**REQUESTS**:
1. In the passage on Bernard and William below, answer each question, one answer per line, marked (a), (b), (c):
(a) How many times does Bernard quote Gratian by name?
(b) For what audience were both works written?
(c) Who is the respondent?
2. Does each statement agree with the passage on Bernard and William below? For each, give yes or no with the deciding words of the passage quoted exactly, marked (a), (b), (c):
(a) Bernard uses proper legal citation.
(b) Bernard makes no distinction between patristic and Biblical texts.
(c) Formal canon law was already mature when Bernard and William wrote.

**TEXT PASSAGE**:
= = = = =

In Bernard’s work, he only quotes Gratian twice by name. He only refers to canon law explicitly on one other occasion, on negligence and simony. Bernard twice puts canon law beside the Bible and the Fathers but his work initially appears to have very little canon law in it. That might not be the case and upon closer inspection, it is evident that some of Gratian’s sources were misattributed to Jerome. Bernard never uses proper legal citation and clearly knew the Decretum well. He makes no distinction between patristic and Biblical texts. Bernard twice associates canon law with the scriptures as essential to monastic life and provides two models of reading for the monks.

Bernard and William’s work suggest that there are other ways to read canon law, and that canon law can be read in a devotional way. The legal text can serve as an administrative text and personal guide for monks. Although both works were written in different times and places, they had similar goals and were written for the same Benedictine audience.

Respondent: Nadja Germann
Some observations: Bernard and William wrote in a time where formal canon law was still in its infancy. William attempts to provide a corpus of monastic law; his work raised questions and doubts as to how monastic law fits into a world of monastic devotion. However, it was successful as seen by its popularity in later centuries. Legal texts were not only a resource for busy administrators but helped with the self-formation of monks. Questions: who is the reader of these texts? Sharp stated these texts were written for those who were uneducated in theological works. What is meant by devotional reading? And how exactly are these works used?

= = = = =

**INFORMATION SHOWN**:
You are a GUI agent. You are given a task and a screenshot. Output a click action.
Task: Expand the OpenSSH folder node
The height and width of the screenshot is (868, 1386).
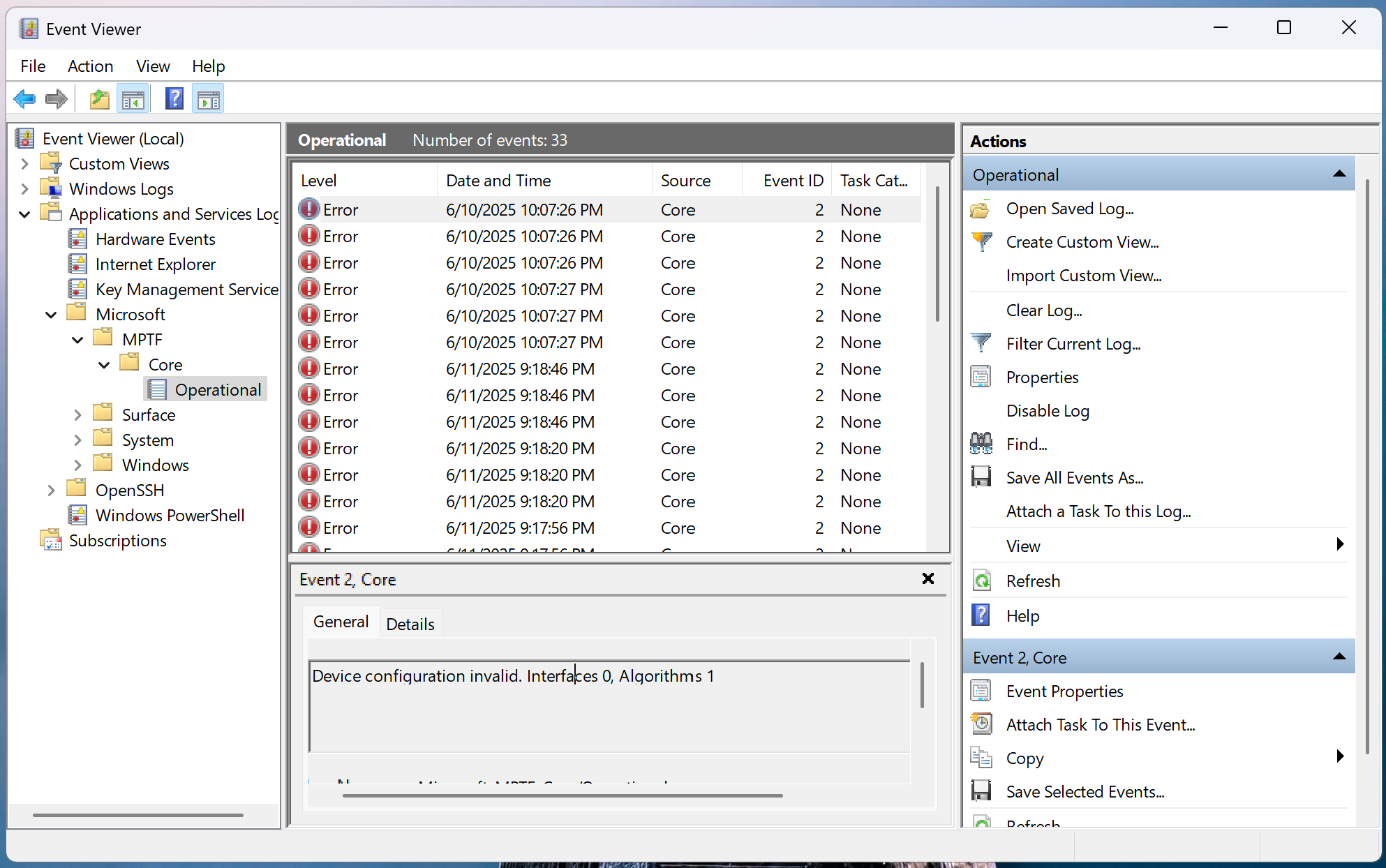pos(51,491)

= = = = =

**ANSWERS TO THE TASKS**:
1.
(a) Twice.
(b) The same Benedictine audience.
(c) Nadja Germann.

2.
(a) No: "Bernard never uses proper legal citation"
(b) Yes: "He makes no distinction between patristic and Biblical texts."
(c) No: "formal canon law was still in its infancy"